An 'alternative way' vs. Thatcher economics

There is little doubt here that the British economy has begun to turn that famous (or notorious) corner. But the question is whether or not it will leave Prime Minister Margaret Thatcher behind.

One judges it has turned the corner, because industrial production has begun to move upward again. At least in the private sector, wage-inflation has been held in check. Exports are stronger.

But whether the movement toward recovery is fast enough to save Mrs. Thatcher in her position as prime minister or the Conservative Party in its role as the party of government now is open to doubt.

Unemployment at around 3 million is at deep slump level and is unlikely to be much reduced this year or next. Interest rates are phenomenally high, thanks mainly to high rates in the United States but also to the continued high levels of government borrowing here. Index-linked Savings Bonds, once called ''Granny Bonds'' because they were offered only to the retired, now can be bought even by children, a sure indication of the Treasury's doubt that inflation will be reduced below about 12 percent.

And according to most economists here to whom I have spoken recently the Thatcher government has got itself into a Catch-22 situation with regard to its budget deficit. Every move it makes to cut its spending results in an increased need for jobless benefit and welfare payments while reducing its receipts from income tax and value added tax (VAT). Spending can thus be cut without the deficit being much reduced.

And there is another point made: what may have begun as a demand-inflation has become most definitely a cost-inflation. There now is a general dearth of spending money in the economy and at the same time a continued upward pressure on costs and prices. The Thatcher government, it is said, has added to this pressure on costs. One of its first actions was to increase VAT by some 50 percent and one of its last to push up the cost of natural gas and oil-based fuels.

Now the government may very well be right in asserting that all this is about to change, and its critics may be wrong. But that's not the critical question. The critical question is whether the turnaround will happen in time to save Mrs. Thatcher.

Former Prime Minister Edward Heath, backed unofficially by one of his ablest erstwhile lieutenants, Geoffrey Rippon, has moved into the attack, urging the defeat of the Tory right in the name of unity, as politicians will. Although Mrs. Thatcher's position is probably secure for the moment, Mr.
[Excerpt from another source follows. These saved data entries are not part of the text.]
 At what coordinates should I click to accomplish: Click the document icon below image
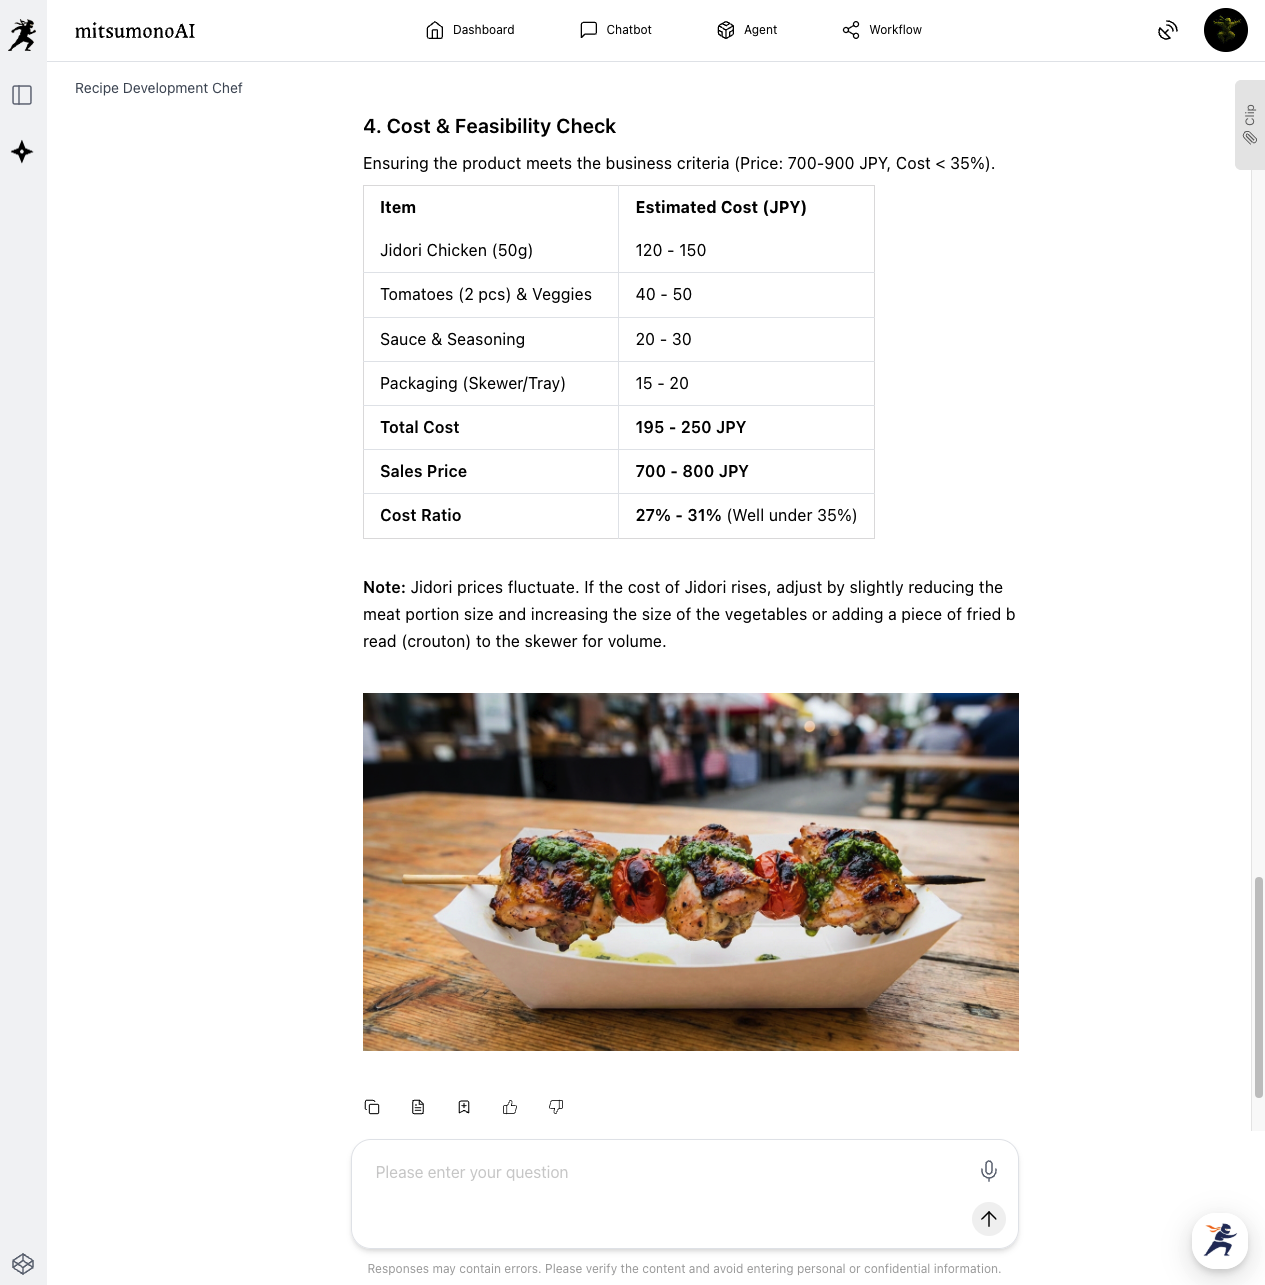click(x=418, y=1107)
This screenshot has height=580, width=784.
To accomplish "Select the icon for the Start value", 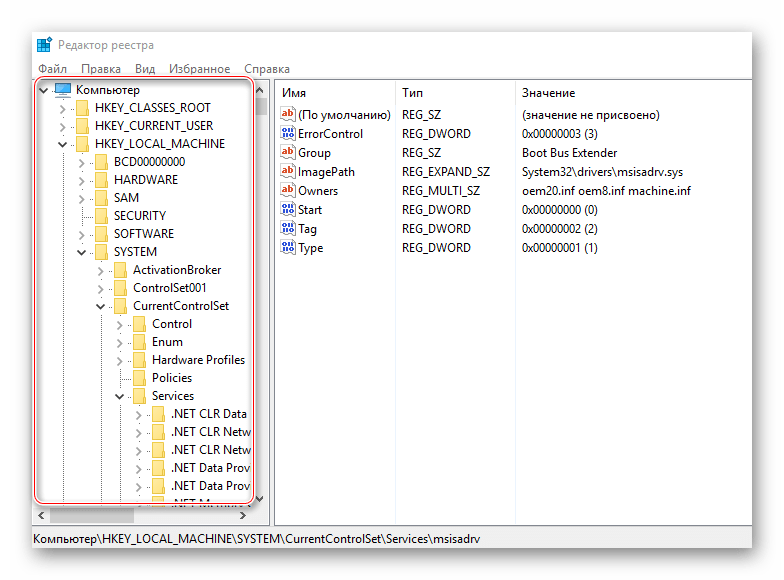I will [289, 210].
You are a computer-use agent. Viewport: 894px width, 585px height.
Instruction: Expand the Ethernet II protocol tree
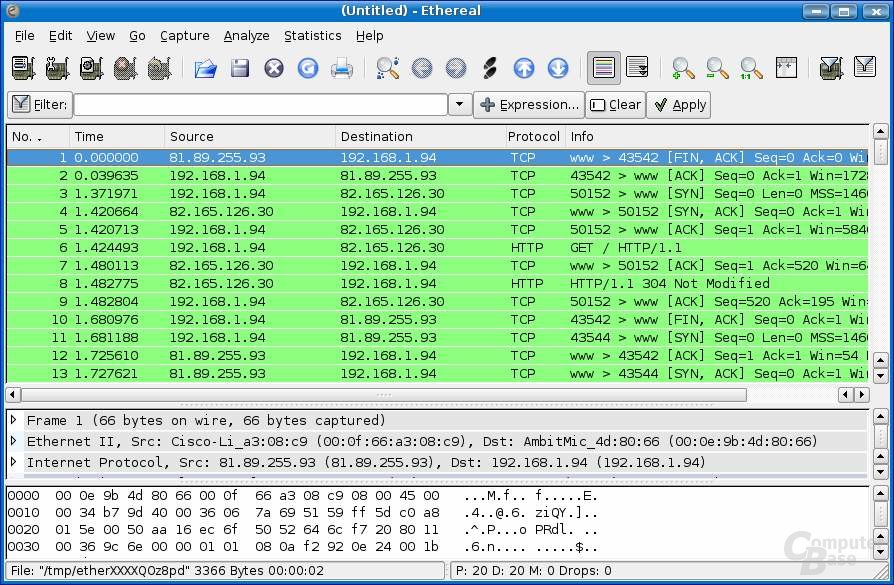14,441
Heath is only too aware that the Tories will ruthlessly dispense with leaders who seem unlikely to be winners. He took over when Sir Alec Douglas Home was dispensed with. And when he, Edward Heath, lost to the miners and to Sir Harold Wilson he was thrown out in his turn and replaced by Margaret Thatcher. If Thatcher goes in 1983 it seems unlikely that Ted Heath will take over again, but somebody else with his approach most certainly will.

This approach is shared by most members of the new Social Democratic Party whose alliance with the Liberals looks likely to shatter the century-old mold of modern British politics. Indeed the fact that a belief in ''an alternative way, '' Galbraithian rather than Friedmanite, is so widely shared between Liberals, the SDP, left-wing Tories, and right-wing Labourites is the most significant single development in British politics.

This alternative way is at present ill-defined, but it covers a reduction in VAT, an increase in top-level income taxes, a cut in interest rates, a massive investment program in roads, railways, the inner cities, housing, and new technology, and a more urgent research and development effort to find new energy sources. Some form of incomes policy and temporary price controls are also advocated.

It will take a very fast and a very impressive economic turnaround in 1983, using present policies, to challenge such a program in 1984 at a general election.

Or will the Tories now adopt a similar approach to save the party?